===== THE RECORDS

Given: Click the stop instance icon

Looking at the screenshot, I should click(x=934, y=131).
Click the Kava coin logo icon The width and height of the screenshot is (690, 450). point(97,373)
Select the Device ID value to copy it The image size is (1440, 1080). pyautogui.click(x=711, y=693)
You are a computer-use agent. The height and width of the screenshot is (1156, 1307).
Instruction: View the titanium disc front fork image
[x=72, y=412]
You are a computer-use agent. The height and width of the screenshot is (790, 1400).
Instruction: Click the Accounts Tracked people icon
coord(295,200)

==========

WHAT THE TASK ASKS: Each line from the first line of the listing through the line containing "Click the Kava" must be set down exactly; no other line belongs in the answer.

PROBLEM SOLUTION:
Given: Click the stop instance icon

Looking at the screenshot, I should click(x=934, y=131).
Click the Kava coin logo icon The width and height of the screenshot is (690, 450). point(97,373)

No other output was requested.